The problem they face, as I understand it, is a lack of standards: Skald doesn't have an agreed-upon semantics that permit mapping from internal representation to natural language, and furthermore, its output cannot be compared to that of similar systems, because there is no common format for comparison.
They thus propose story intention graphs as an answer to these problems. Story intention graphs began as an informal, analytical paradigm for dissecting narratives into many kinds of relationships between events, characters, and underlying motivations. The canonical example is the Aesop fable "The Wily Lion":
A Lion watched a fat Bull feeding in a meadow, and his mouth watered when he thought of the royal feast he would make, but he did not dare to attack him, for he was afraid of his sharp horns. Hunger, however, presently compelled him to do something: and as the use of force did not promise success, he determined to resort to artifice. Going up to the Bull in friendly fashion, he said to him, “I cannot help saying how much I admire your magnificent figure. What a fine head! What powerful shoulders and thighs! But, my dear friend, what in the world makes you wear those ugly horns? You must find them as awkward as they are unsightly. Believe me, you would do much better without them.” The Bull was foolish enough to be persuaded by this flattery to have his horns cut off; and, having now lost his only means of defense, fell an easy prey to the Lion....which maps to the following SIG:
Meanwhile, Skald stories are unordered collections of "case frames" representing goals, states, and actions. Case frames are simply records with labels like "actor", "object", "scale", "to", "type", and "value", which, e.g. for actions, track the subject and direct and indirect objects of the action.

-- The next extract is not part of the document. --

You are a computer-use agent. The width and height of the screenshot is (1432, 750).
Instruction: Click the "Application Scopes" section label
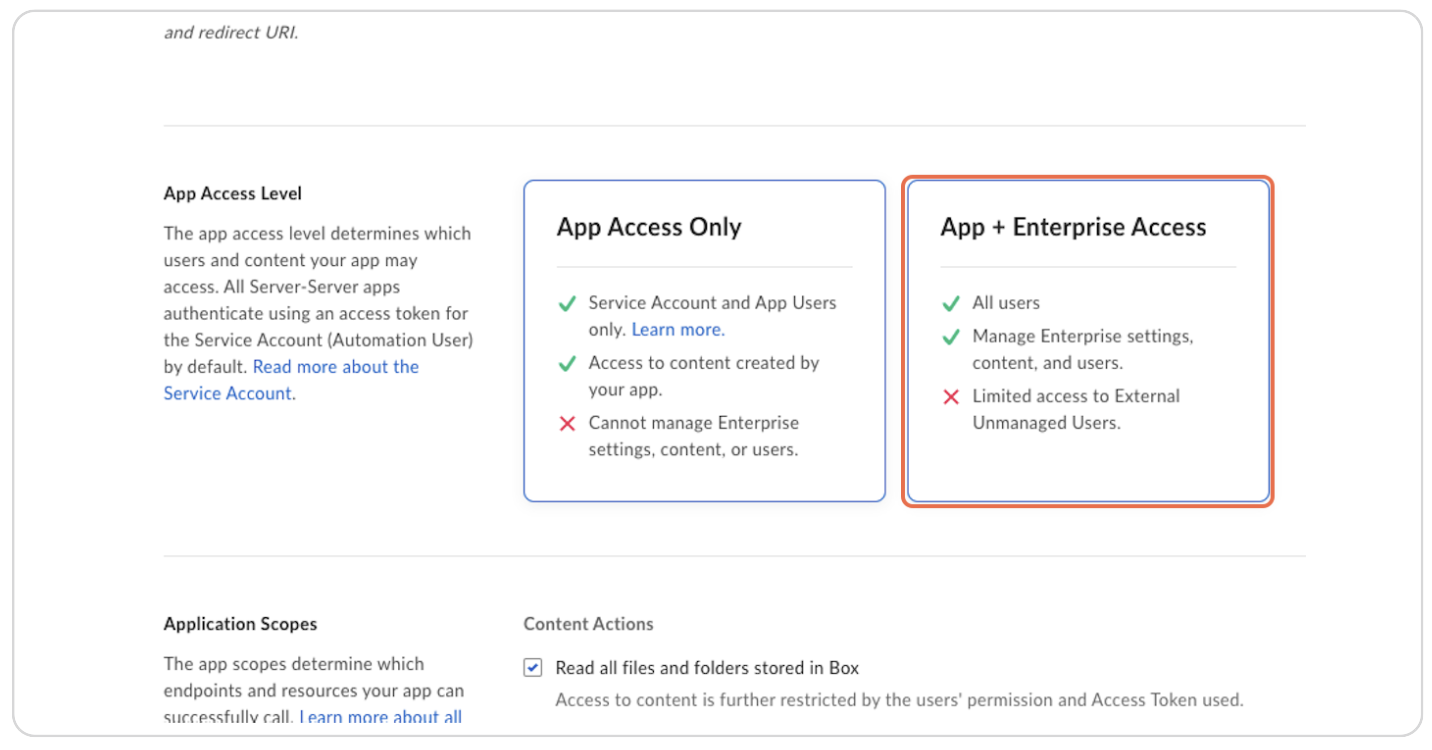pyautogui.click(x=240, y=623)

So the majority of the paper describes a compilation strategy from stories in Skald case frame representation to SIGs. Then, The conclusion of the paper states that the same strategies for analogical reasoning and recall in Skald may be applied to SIGs in a more enriched, extensible way.
Game of the Week: The Voter Suppression Trail
Voter Suppression Trail is a tiny (news-article-length) empathy game created for the New York Times on U.S. election day. In it, you are invited to experience three distinct simulations of the voter experience across demographics and geographic locations.
While I am skeptical of the concept of "empathy games" for many of the reasons discussed by Mattie Brice and others, I find it encouraging that the notion of communicating a different viewpoint through an interactive experience is finding its way into mainstream media outlets. I find this game interesting in part because of all the things it could be but isn't: for example, to illustrate systemic oppression, it would be more convincing to encode real facts about demographics and polling locations and allow these racialized disparities to emerge as consequences. There is something of an opportunity for generative methods to provide more believable arguments along these lines, where hand-authored stories like this one can always be explained away as cherry picking.